There are two reasons we suspect DX11 isn't being shouted about. First off, no-one wants a repeat of the DX10 hype fiasco, with just six disappointing games in the first six months using it.
Secondly, not as many people care about graphics any more: the latest games don't look very different to the DX9 generation.
Tony says:
"DX10 got a bad rap because it was overhyped, but that goes for every generation of graphics API. There's always been a gap between the API and chip launch and the arrival of games for it.
"It takes time for developers to produce that content, and I don't think DX10 was really any better or worse, other than that it was strictly tied to Vista, so developers took the pure, available market perspective into account when deciding whether or not to code for DirectX 10."
PC Format: A lot of people look at current DX10 games and think graphics tech hasn't improved much since the DX9 days. Is it dual development for consoles that's holding engineers back?
Tony replies:
"I wouldn't draw that conclusion myself. If you look at, say, Crysis or Far Cry 2 on a PC and turn all the effects up it looks pretty fantastic compared to any console. That's a function of the GPU capabilities as well as the general horsepower of the PC as a platform. For first-person games or strategy games, the PC is still the platform of choice and is leaps and bounds ahead of the console."
Richard says:
"The real danger moment for DX10 was when it became clear that Crysis could be run in DX9 mode and almost everything looked the same as it did in DX10; that was just a disaster.

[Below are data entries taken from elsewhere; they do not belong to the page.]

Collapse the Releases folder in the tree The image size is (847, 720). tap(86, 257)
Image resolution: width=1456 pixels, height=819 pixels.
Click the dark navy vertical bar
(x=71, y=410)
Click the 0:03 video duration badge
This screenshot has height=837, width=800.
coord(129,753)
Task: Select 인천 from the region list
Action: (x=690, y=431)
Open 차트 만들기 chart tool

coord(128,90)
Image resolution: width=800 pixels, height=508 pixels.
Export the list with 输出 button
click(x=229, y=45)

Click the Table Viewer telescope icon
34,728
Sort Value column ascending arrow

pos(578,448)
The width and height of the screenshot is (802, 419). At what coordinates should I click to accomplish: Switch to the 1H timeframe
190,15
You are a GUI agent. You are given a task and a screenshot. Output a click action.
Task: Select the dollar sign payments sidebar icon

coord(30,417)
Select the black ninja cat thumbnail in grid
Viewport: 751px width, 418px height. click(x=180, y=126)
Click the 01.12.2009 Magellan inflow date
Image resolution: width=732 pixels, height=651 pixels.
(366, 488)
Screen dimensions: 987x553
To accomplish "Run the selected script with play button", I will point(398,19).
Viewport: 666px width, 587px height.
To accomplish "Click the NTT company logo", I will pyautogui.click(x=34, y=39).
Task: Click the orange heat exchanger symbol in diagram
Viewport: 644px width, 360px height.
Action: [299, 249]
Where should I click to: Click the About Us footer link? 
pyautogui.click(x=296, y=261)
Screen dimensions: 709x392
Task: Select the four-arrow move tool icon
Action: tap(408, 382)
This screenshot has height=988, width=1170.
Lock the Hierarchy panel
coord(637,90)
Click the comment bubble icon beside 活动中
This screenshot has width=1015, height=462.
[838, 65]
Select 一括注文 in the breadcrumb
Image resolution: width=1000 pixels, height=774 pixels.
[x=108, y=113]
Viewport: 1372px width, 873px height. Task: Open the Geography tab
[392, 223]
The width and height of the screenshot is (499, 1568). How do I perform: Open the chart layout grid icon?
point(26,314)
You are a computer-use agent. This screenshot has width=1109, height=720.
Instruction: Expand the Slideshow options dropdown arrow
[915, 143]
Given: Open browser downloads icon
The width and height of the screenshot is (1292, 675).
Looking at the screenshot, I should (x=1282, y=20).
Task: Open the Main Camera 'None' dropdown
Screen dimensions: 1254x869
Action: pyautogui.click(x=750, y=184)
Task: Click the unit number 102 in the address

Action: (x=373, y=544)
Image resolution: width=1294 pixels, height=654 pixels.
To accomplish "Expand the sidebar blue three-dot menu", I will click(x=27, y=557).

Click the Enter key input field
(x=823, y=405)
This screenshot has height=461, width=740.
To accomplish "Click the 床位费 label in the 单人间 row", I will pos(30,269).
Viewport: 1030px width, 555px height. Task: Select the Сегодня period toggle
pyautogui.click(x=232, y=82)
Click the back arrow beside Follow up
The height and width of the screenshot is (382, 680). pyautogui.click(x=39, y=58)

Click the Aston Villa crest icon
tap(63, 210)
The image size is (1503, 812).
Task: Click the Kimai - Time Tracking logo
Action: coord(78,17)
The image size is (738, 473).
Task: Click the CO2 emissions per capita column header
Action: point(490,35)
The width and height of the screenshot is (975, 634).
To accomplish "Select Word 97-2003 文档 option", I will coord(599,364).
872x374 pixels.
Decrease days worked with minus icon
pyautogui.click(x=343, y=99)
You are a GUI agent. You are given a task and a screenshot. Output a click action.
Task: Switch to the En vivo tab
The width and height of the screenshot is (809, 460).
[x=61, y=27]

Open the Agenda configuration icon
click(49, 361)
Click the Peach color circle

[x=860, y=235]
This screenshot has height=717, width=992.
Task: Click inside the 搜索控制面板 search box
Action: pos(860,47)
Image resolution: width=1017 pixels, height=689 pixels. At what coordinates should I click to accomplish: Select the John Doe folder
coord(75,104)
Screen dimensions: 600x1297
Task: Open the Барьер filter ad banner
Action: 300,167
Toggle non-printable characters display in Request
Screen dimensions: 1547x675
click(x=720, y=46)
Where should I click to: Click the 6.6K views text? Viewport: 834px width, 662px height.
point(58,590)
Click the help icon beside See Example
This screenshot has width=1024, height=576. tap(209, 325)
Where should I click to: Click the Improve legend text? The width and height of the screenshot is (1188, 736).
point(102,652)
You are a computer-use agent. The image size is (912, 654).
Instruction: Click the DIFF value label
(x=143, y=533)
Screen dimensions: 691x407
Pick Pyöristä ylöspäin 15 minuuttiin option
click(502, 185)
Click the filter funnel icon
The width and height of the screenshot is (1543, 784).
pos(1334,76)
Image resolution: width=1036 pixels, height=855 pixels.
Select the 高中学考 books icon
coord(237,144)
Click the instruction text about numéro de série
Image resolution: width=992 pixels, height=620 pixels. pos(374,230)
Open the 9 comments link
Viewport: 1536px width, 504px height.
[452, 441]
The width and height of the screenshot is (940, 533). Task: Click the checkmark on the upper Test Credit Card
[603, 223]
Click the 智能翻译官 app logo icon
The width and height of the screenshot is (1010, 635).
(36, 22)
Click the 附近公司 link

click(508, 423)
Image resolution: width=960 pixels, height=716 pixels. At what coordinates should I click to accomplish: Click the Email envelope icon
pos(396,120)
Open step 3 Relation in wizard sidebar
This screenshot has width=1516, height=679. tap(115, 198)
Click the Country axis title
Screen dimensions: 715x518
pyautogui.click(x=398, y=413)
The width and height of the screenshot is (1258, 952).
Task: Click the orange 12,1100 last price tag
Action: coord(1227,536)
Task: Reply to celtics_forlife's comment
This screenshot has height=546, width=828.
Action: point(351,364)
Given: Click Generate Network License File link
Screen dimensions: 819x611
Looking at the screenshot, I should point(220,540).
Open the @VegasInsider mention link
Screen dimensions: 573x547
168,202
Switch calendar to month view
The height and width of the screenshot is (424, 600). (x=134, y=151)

"Microsoft will not let that happen again – and I don't mean that they'll hide it better, I mean that they'll make sure there's a real differentiation.
"Sub-div surfaces have been the way Hollywood has created effects – like Gollum in Lord of the Rings – for ten years, and we can do that now, virtually, in real time.
"With DX11 you'll be able to do a comparison between the previous and the current stuff and it will stand up to a detailed analysis of whether it's different or not."